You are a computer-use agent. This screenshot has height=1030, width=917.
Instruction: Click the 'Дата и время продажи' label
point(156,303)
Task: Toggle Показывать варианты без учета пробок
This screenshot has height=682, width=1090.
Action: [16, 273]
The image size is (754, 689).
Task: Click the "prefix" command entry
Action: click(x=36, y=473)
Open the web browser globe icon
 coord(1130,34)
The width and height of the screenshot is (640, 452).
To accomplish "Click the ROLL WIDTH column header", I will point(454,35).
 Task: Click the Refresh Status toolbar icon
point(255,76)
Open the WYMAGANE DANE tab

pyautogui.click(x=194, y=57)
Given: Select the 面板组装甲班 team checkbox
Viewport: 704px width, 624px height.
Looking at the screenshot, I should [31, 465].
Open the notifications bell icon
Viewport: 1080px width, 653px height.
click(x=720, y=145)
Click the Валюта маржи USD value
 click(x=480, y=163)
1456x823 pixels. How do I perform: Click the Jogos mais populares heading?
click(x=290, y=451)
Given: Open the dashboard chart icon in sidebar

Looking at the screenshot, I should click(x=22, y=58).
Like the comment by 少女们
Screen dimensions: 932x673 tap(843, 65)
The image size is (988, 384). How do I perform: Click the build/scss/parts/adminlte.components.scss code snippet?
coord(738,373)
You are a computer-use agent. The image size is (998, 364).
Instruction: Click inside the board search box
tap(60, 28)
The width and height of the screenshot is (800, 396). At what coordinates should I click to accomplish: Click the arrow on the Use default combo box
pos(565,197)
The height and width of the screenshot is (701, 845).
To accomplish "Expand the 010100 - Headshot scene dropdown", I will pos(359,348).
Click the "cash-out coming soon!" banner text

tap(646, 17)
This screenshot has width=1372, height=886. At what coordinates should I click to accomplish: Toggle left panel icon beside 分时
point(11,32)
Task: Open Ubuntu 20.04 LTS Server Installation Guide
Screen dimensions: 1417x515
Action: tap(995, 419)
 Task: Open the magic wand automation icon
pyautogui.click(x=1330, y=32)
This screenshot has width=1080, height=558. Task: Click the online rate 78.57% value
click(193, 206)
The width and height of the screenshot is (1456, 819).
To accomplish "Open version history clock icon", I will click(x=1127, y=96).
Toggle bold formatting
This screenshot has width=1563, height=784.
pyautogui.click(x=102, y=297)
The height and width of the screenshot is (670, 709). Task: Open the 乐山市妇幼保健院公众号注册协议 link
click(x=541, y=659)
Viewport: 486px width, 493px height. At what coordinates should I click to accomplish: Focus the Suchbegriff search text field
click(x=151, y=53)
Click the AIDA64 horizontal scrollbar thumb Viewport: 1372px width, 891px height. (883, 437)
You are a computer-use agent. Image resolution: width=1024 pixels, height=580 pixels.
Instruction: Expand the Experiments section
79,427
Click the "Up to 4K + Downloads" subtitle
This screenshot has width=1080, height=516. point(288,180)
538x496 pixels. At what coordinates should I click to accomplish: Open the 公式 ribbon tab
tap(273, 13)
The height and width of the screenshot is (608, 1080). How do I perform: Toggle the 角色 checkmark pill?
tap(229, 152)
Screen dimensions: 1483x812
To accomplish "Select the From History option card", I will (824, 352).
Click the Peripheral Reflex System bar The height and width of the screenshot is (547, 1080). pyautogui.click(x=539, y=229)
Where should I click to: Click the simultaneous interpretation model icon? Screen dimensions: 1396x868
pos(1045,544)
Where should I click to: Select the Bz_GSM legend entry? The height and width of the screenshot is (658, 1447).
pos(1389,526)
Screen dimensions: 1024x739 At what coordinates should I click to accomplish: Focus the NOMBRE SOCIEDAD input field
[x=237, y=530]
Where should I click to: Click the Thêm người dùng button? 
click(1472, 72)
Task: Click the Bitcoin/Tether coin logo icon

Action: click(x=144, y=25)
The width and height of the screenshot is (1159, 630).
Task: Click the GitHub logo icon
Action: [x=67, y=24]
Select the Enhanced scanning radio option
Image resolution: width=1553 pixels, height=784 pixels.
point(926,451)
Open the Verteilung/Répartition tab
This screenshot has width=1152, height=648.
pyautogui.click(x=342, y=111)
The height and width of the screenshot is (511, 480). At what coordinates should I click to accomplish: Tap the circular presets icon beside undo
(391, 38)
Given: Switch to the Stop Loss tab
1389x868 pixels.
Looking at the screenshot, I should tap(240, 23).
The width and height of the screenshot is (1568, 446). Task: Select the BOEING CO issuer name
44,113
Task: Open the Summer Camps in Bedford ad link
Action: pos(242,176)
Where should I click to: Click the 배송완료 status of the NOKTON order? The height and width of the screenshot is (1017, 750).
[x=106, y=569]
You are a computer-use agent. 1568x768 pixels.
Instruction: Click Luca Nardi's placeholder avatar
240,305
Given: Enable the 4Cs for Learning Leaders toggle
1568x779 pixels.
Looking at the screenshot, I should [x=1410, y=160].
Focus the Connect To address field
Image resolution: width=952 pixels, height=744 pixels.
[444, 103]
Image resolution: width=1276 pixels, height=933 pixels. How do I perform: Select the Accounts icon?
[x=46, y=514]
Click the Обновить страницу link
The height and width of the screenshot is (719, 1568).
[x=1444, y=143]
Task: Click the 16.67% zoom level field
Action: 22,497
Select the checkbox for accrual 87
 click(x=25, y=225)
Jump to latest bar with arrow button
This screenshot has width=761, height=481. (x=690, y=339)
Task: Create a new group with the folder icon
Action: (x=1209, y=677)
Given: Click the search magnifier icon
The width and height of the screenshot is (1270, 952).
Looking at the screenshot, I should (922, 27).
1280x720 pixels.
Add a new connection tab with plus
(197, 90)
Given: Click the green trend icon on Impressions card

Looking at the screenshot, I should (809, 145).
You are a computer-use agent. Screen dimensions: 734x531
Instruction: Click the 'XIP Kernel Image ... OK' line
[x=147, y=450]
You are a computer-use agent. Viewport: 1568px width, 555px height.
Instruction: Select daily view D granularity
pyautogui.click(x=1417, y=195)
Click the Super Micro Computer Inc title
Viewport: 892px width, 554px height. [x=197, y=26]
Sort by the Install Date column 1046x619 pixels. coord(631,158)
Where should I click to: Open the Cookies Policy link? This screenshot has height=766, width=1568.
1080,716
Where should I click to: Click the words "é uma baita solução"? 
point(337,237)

• • •

• **Aim of the exercise**
Reproduce every line of the records above verbatim, from the first through the last.

• **Correct response**
You are a computer-use agent. This screenshot has height=1030, width=917.
Instruction: Click the 'Дата и время продажи' label
point(156,303)
Task: Toggle Показывать варианты без учета пробок
This screenshot has height=682, width=1090.
Action: [16, 273]
The image size is (754, 689).
Task: Click the "prefix" command entry
Action: click(x=36, y=473)
Open the web browser globe icon
 coord(1130,34)
The width and height of the screenshot is (640, 452).
To accomplish "Click the ROLL WIDTH column header", I will point(454,35).
 Task: Click the Refresh Status toolbar icon
point(255,76)
Open the WYMAGANE DANE tab

pyautogui.click(x=194, y=57)
Given: Select the 面板组装甲班 team checkbox
Viewport: 704px width, 624px height.
Looking at the screenshot, I should [31, 465].
Open the notifications bell icon
Viewport: 1080px width, 653px height.
click(x=720, y=145)
Click the Валюта маржи USD value
 click(x=480, y=163)
1456x823 pixels. How do I perform: Click the Jogos mais populares heading?
click(x=290, y=451)
Given: Open the dashboard chart icon in sidebar

Looking at the screenshot, I should click(x=22, y=58).
Like the comment by 少女们
Screen dimensions: 932x673 tap(843, 65)
The image size is (988, 384). How do I perform: Click the build/scss/parts/adminlte.components.scss code snippet?
coord(738,373)
You are a computer-use agent. The image size is (998, 364).
Instruction: Click inside the board search box
tap(60, 28)
The width and height of the screenshot is (800, 396). At what coordinates should I click to accomplish: Click the arrow on the Use default combo box
pos(565,197)
The height and width of the screenshot is (701, 845).
To accomplish "Expand the 010100 - Headshot scene dropdown", I will pos(359,348).
Click the "cash-out coming soon!" banner text

tap(646, 17)
This screenshot has width=1372, height=886. At what coordinates should I click to accomplish: Toggle left panel icon beside 分时
point(11,32)
Task: Open Ubuntu 20.04 LTS Server Installation Guide
Screen dimensions: 1417x515
Action: tap(995, 419)
 Task: Open the magic wand automation icon
pyautogui.click(x=1330, y=32)
This screenshot has width=1080, height=558. Task: Click the online rate 78.57% value
click(193, 206)
The width and height of the screenshot is (1456, 819).
To accomplish "Open version history clock icon", I will click(x=1127, y=96).
Toggle bold formatting
This screenshot has width=1563, height=784.
pyautogui.click(x=102, y=297)
The height and width of the screenshot is (670, 709). Task: Open the 乐山市妇幼保健院公众号注册协议 link
click(x=541, y=659)
Viewport: 486px width, 493px height. At what coordinates should I click to accomplish: Focus the Suchbegriff search text field
click(x=151, y=53)
Click the AIDA64 horizontal scrollbar thumb Viewport: 1372px width, 891px height. (883, 437)
You are a computer-use agent. Image resolution: width=1024 pixels, height=580 pixels.
Instruction: Expand the Experiments section
79,427
Click the "Up to 4K + Downloads" subtitle
This screenshot has width=1080, height=516. point(288,180)
538x496 pixels. At what coordinates should I click to accomplish: Open the 公式 ribbon tab
tap(273, 13)
The height and width of the screenshot is (608, 1080). How do I perform: Toggle the 角色 checkmark pill?
tap(229, 152)
Screen dimensions: 1483x812
To accomplish "Select the From History option card", I will (824, 352).
Click the Peripheral Reflex System bar The height and width of the screenshot is (547, 1080). pyautogui.click(x=539, y=229)
Where should I click to: Click the simultaneous interpretation model icon? Screen dimensions: 1396x868
pos(1045,544)
Where should I click to: Select the Bz_GSM legend entry? The height and width of the screenshot is (658, 1447).
pos(1389,526)
Screen dimensions: 1024x739 At what coordinates should I click to accomplish: Focus the NOMBRE SOCIEDAD input field
[x=237, y=530]
Where should I click to: Click the Thêm người dùng button? 
click(1472, 72)
Task: Click the Bitcoin/Tether coin logo icon

Action: click(x=144, y=25)
The width and height of the screenshot is (1159, 630).
Task: Click the GitHub logo icon
Action: [x=67, y=24]
Select the Enhanced scanning radio option
Image resolution: width=1553 pixels, height=784 pixels.
point(926,451)
Open the Verteilung/Répartition tab
This screenshot has width=1152, height=648.
pyautogui.click(x=342, y=111)
The height and width of the screenshot is (511, 480). At what coordinates should I click to accomplish: Tap the circular presets icon beside undo
(391, 38)
Given: Switch to the Stop Loss tab
1389x868 pixels.
Looking at the screenshot, I should tap(240, 23).
The width and height of the screenshot is (1568, 446). Task: Select the BOEING CO issuer name
44,113
Task: Open the Summer Camps in Bedford ad link
Action: pos(242,176)
Where should I click to: Click the 배송완료 status of the NOKTON order? The height and width of the screenshot is (1017, 750).
[x=106, y=569]
You are a computer-use agent. 1568x768 pixels.
Instruction: Click Luca Nardi's placeholder avatar
240,305
Given: Enable the 4Cs for Learning Leaders toggle
1568x779 pixels.
Looking at the screenshot, I should [x=1410, y=160].
Focus the Connect To address field
Image resolution: width=952 pixels, height=744 pixels.
[444, 103]
Image resolution: width=1276 pixels, height=933 pixels. How do I perform: Select the Accounts icon?
[x=46, y=514]
Click the Обновить страницу link
The height and width of the screenshot is (719, 1568).
[x=1444, y=143]
Task: Click the 16.67% zoom level field
Action: 22,497
Select the checkbox for accrual 87
 click(x=25, y=225)
Jump to latest bar with arrow button
This screenshot has width=761, height=481. (x=690, y=339)
Task: Create a new group with the folder icon
Action: (x=1209, y=677)
Given: Click the search magnifier icon
The width and height of the screenshot is (1270, 952).
Looking at the screenshot, I should (922, 27).
1280x720 pixels.
Add a new connection tab with plus
(197, 90)
Given: Click the green trend icon on Impressions card

Looking at the screenshot, I should (809, 145).
You are a computer-use agent. Screen dimensions: 734x531
Instruction: Click the 'XIP Kernel Image ... OK' line
[x=147, y=450]
You are a computer-use agent. Viewport: 1568px width, 555px height.
Instruction: Select daily view D granularity
pyautogui.click(x=1417, y=195)
Click the Super Micro Computer Inc title
Viewport: 892px width, 554px height. [x=197, y=26]
Sort by the Install Date column 1046x619 pixels. coord(631,158)
Where should I click to: Open the Cookies Policy link? This screenshot has height=766, width=1568.
1080,716
Where should I click to: Click the words "é uma baita solução"? 
point(337,237)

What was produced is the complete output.